The upper part of the icon, where the Lord is in glory, at the same time announces Christ the Great Judge, that is, the central composition of the Last Judgment, where he is shown in the same position. This is not accidental, but an eschatological vision based on the Second Coming of Christ. That is why, in the Syrian variants, it is possible to meet two apocalyptic signs, the sun and the moon. Sometimes, the gates of Paradise are shown above Christ, which is based on the 23rd Psalm of David (Ps. 23: 7-10), which is directly related to one liturgical passage of the litany.
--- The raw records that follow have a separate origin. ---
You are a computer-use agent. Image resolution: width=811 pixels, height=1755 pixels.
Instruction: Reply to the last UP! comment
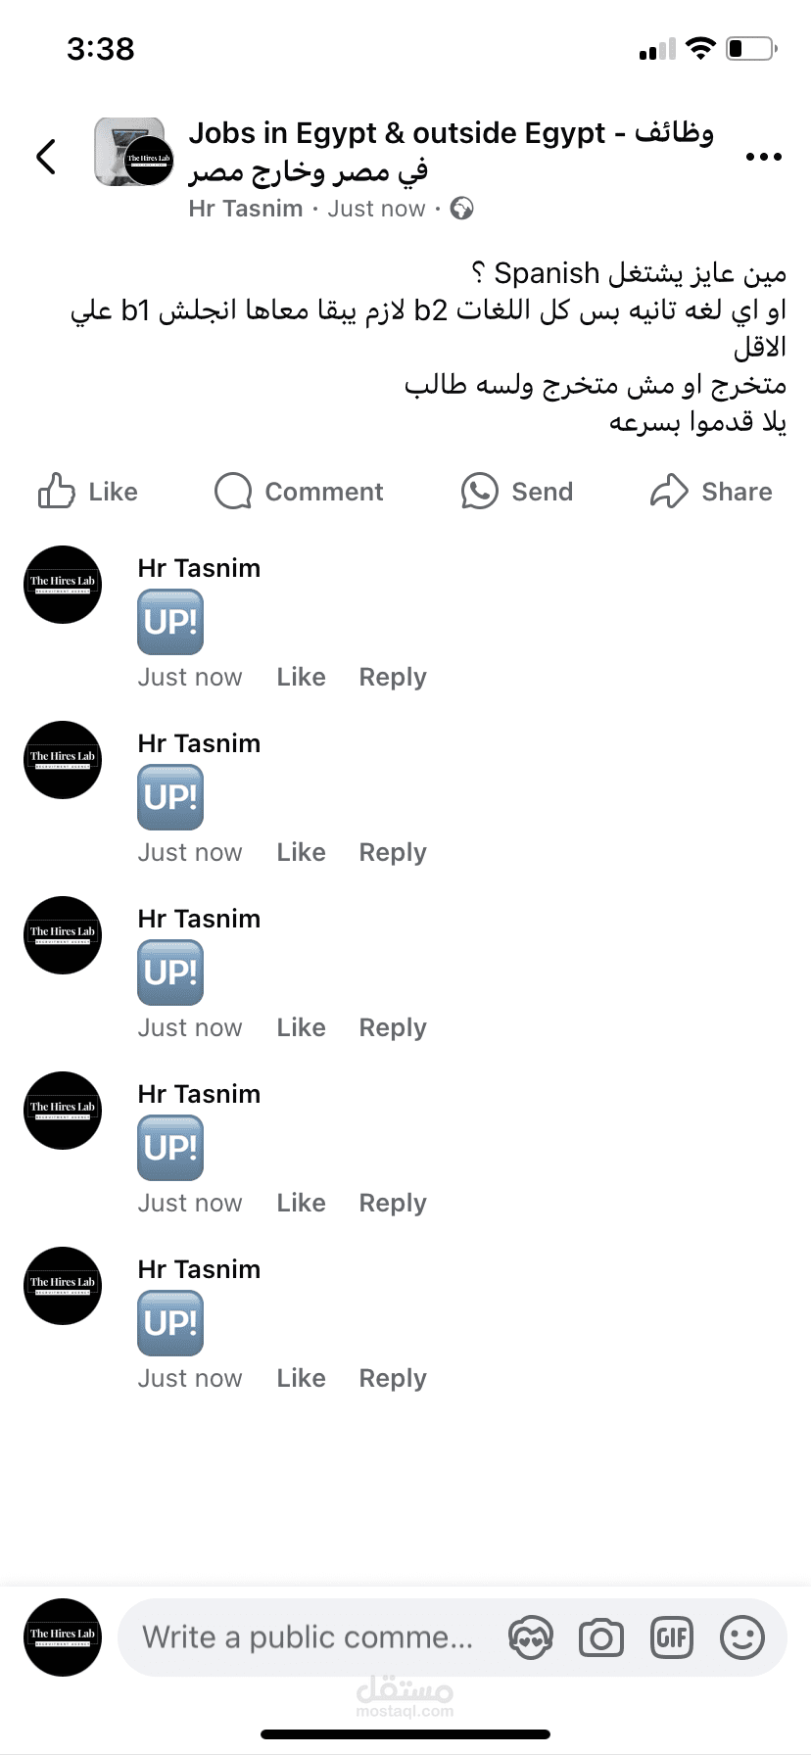(393, 1378)
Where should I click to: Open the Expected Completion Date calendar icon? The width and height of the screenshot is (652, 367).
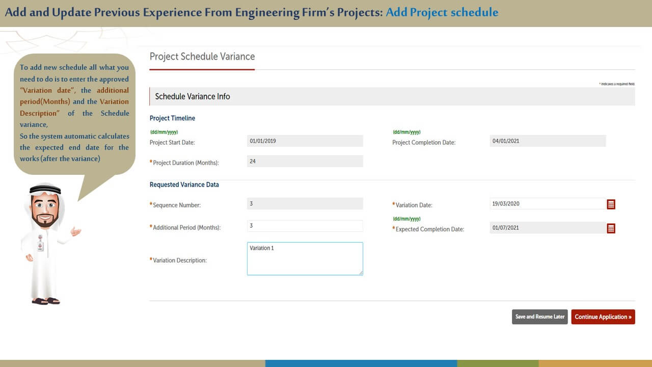coord(611,228)
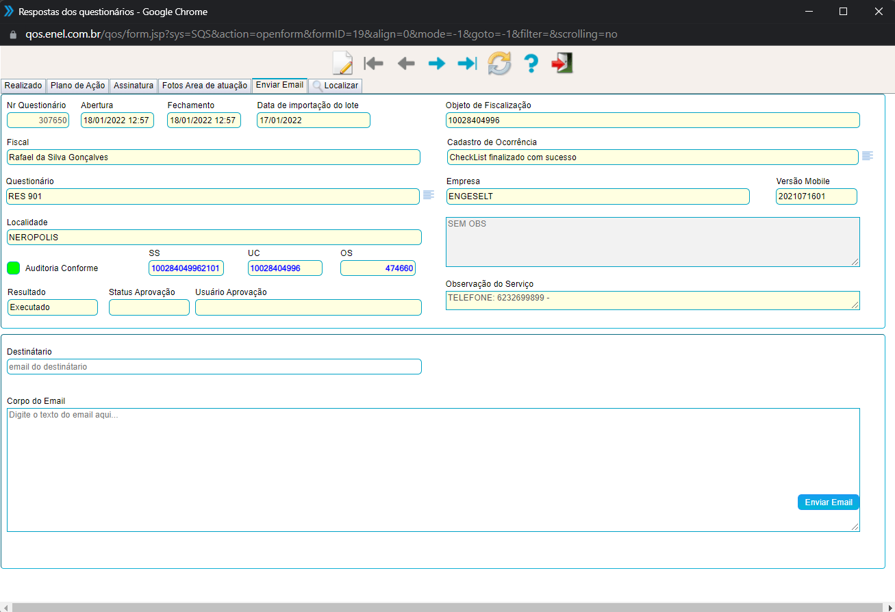
Task: Go to first record arrow icon
Action: [x=374, y=64]
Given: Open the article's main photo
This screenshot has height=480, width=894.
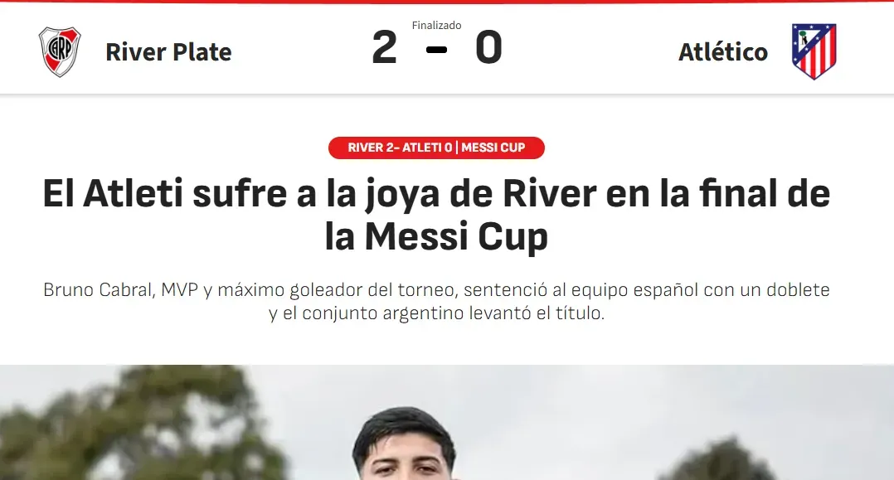Looking at the screenshot, I should click(x=447, y=423).
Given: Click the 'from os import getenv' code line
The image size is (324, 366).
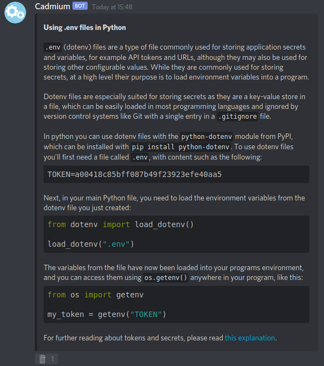Looking at the screenshot, I should click(x=95, y=295).
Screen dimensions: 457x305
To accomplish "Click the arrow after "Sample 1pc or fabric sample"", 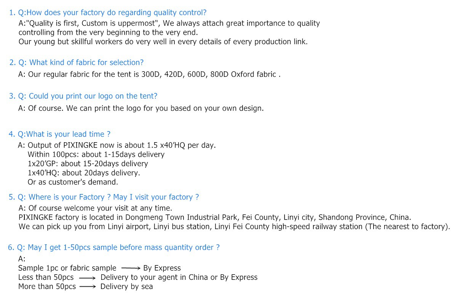I will point(131,268).
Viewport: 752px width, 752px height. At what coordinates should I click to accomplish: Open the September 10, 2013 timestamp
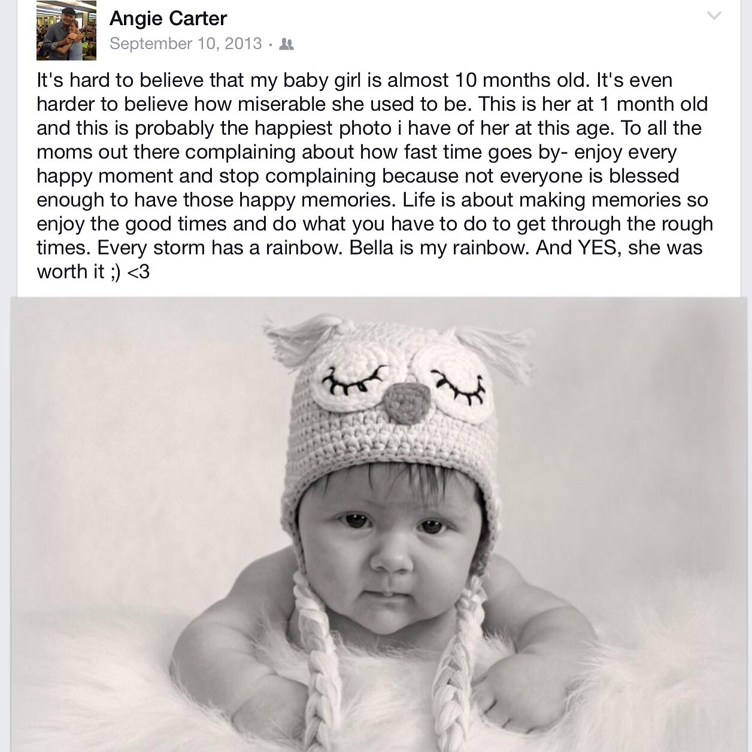coord(186,44)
It is another link between Old Testament prophecy and the life of Christ.

The second part of the icon, the lower part, shows a group of apostles in the center of which is the Mother of God. The presence of the Mother of God is not mentioned in the canonical scriptures, but it exists in the church tradition:

“Rejoice, Mother of our Lord, for with the apostles you saw him go to Paradise” (9th Ode to the Canon). It is shown in the vertical axis of Christ and is in a prayerful, plowing position. The Mother of God is surrounded by apostles divided into two groups. Their positions are different and very alive, which is in great contrast to the Mother of God, who is completely immobile.
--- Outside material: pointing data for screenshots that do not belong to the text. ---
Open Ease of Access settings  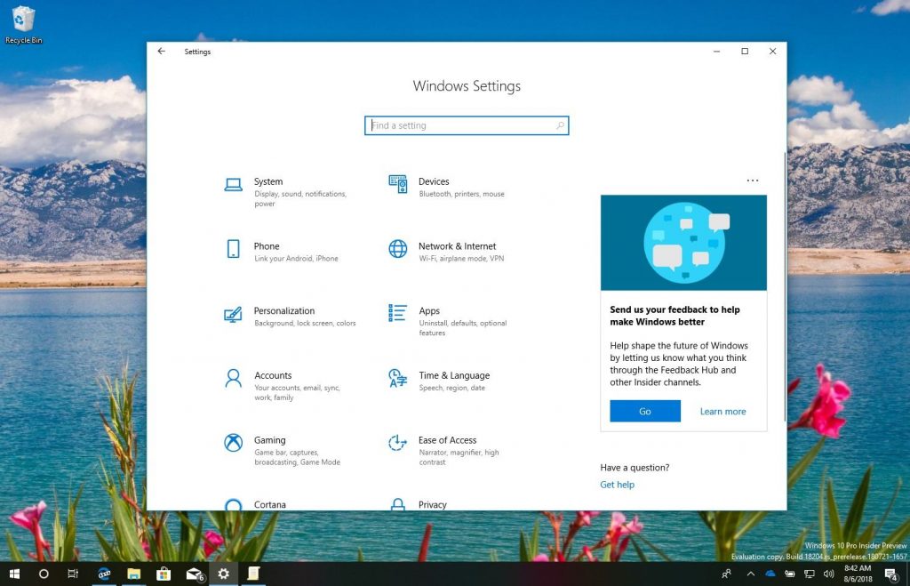[x=447, y=441]
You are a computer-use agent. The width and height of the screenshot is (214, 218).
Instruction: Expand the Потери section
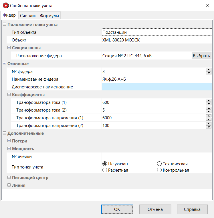[x=9, y=141]
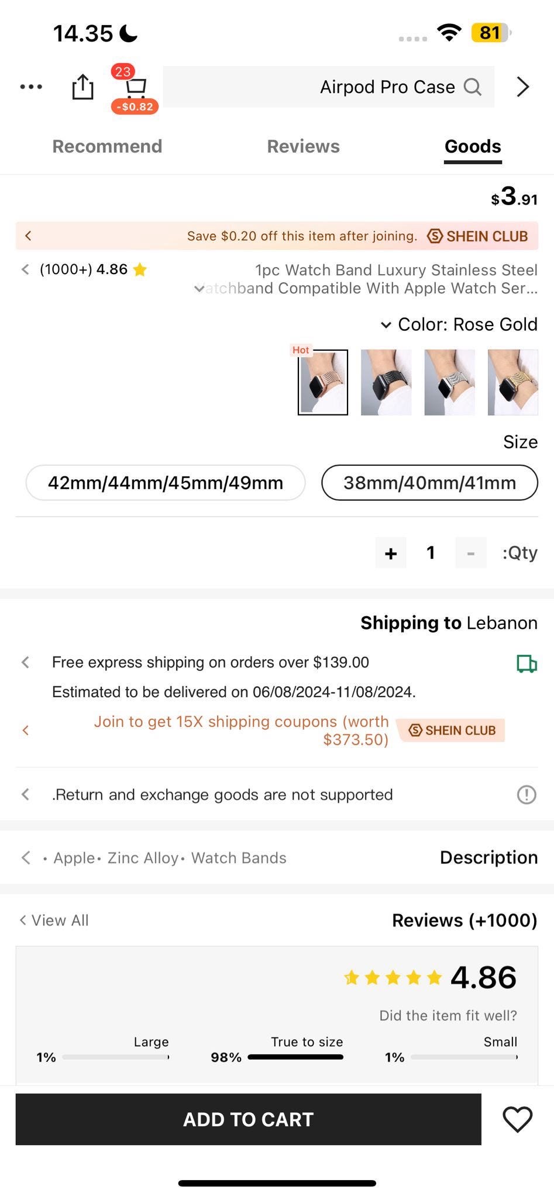Expand the full product title
This screenshot has width=554, height=1197.
[199, 289]
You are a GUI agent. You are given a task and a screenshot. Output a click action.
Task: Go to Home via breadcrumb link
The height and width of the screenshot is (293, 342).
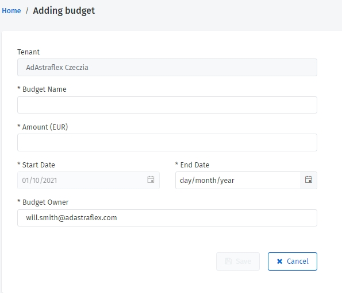11,11
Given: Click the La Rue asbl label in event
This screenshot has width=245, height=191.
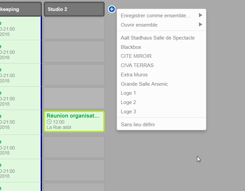Looking at the screenshot, I should click(59, 127).
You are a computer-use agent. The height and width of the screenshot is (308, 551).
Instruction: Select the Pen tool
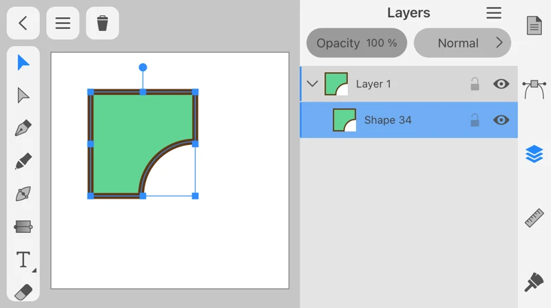(23, 129)
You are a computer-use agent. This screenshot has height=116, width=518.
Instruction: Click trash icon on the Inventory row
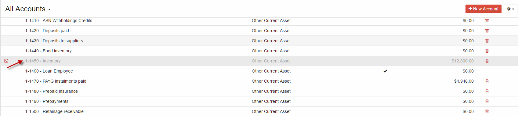click(487, 61)
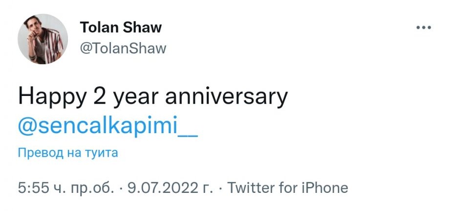Translate tweet via "Превод на туита"

click(x=68, y=153)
Ascension of Christ, Greek icon, 17th century; Melkite icon, 17th century, Yousef Al-Musafer of Aleppo

Heavenly and earthly Church

The meaning of this group is liturgical and symbolizes the Church, in the spiritual sense, which is beautifully expressed through several details. St. Paul is present, although, according to historical records, he was not among the apostles during Christ’s earthly life (Acts 8-9). Also, Matthias was chosen among the apostles after Christ’s Ascension (Acts 1: 23-26), because Judas Iscariot killed himself the same morning when Christ was condemned (Matthew 27: 1-5). Thus, the Mother of God became the symbol of the temple of the incarnate Word, the personification of the Church of the body of the Lord (Eph. 1: 22-23). Her prayerful attitude points to the role of the Church as a link with the Lord through prayer and purity. From the 14th century, in Byzantium, the Mother of God was depicted with her hands down, which suggested spiritual harmony and balance.
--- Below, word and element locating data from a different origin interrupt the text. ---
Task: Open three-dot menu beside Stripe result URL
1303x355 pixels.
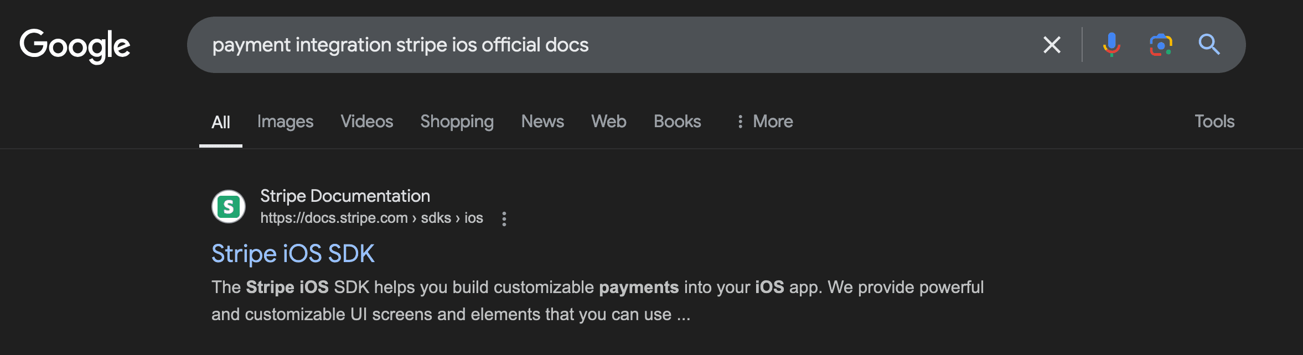Action: tap(504, 219)
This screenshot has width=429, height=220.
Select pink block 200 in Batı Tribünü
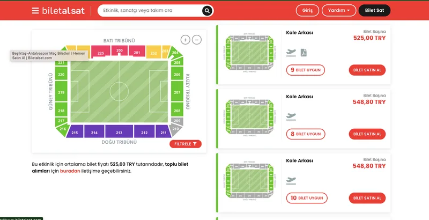(120, 50)
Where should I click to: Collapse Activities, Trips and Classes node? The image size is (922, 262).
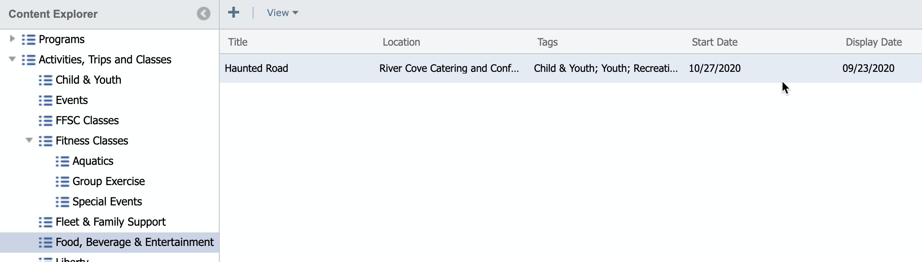click(12, 59)
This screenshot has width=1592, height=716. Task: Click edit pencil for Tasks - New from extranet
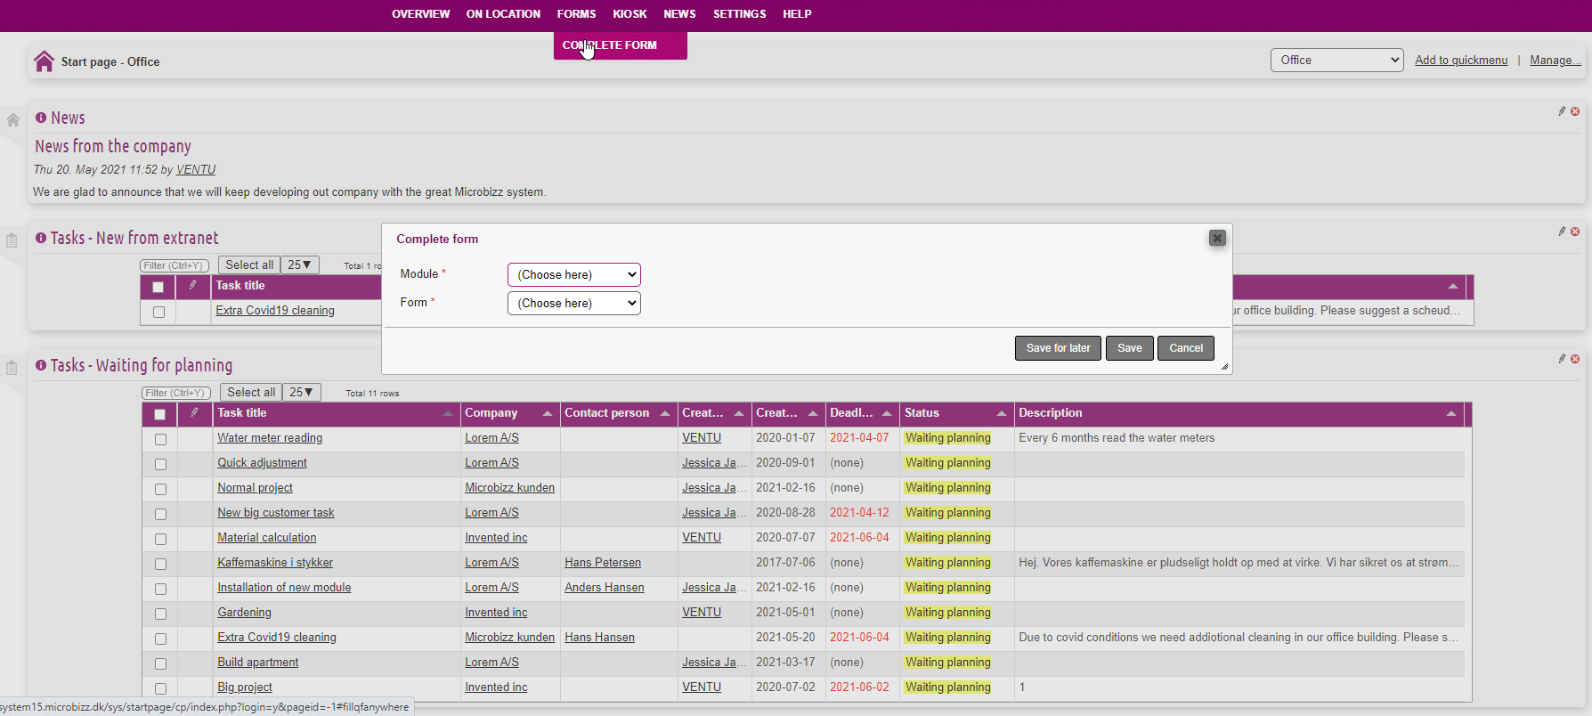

The apostles, who see the Mother of God and Christ, complete this personification and, at the same time, continue the teaching of the Lord – establishing the role of the Church and preparing for the Second Coming of Christ. This eschatological attitude is also emphasized by the presence of two angels next to the Mother of God, who point to Christ, reminding him that he will return in the same way as he ascended to heaven (Acts 1:11). We find them for the first time on a fresco in Bavit, Egypt, and that detail belongs to a Syrian source.


Ascension of Christ, Russian icon, 19th century

The area in which the event takes place is the Mount of Olives (Acts 1: 11-12), a hill east of Jerusalem that has been considered a holy place since ancient Israel (2 Sam. 15: 30-32 / Ezek. 11:23). ). On one of its southern slopes, Solomon had stelae and holy pillars erected in honor of Astrata, Chemosh, and Milcom. Then Josiah, king of Judah, had it all destroyed (2 Kings 23:13). The place of the Ascension, the Mount of Olives, is also inseparable from the most important dramatic events of Holy Week.

The Ascension of the Lord is an event whose meaning is liturgical, apologetic and didactic, and is therefore rich in parallels with the Old Testament. Numerous coincidences, prefigurations and typological elements testify to this: the ascension of Enoch (Gen. 5:24), the ascension of Elijah (2 Kings 11-13), the song of Moses before death (Deuteronomy 32:11), God addresses the people (Isa. 66, 1) and several psalms of David. All these elements, whose meaning is eschatological, make the Ascension one of the most important acts of the Lord, and also one of the Great Feasts of the Orthodox Church.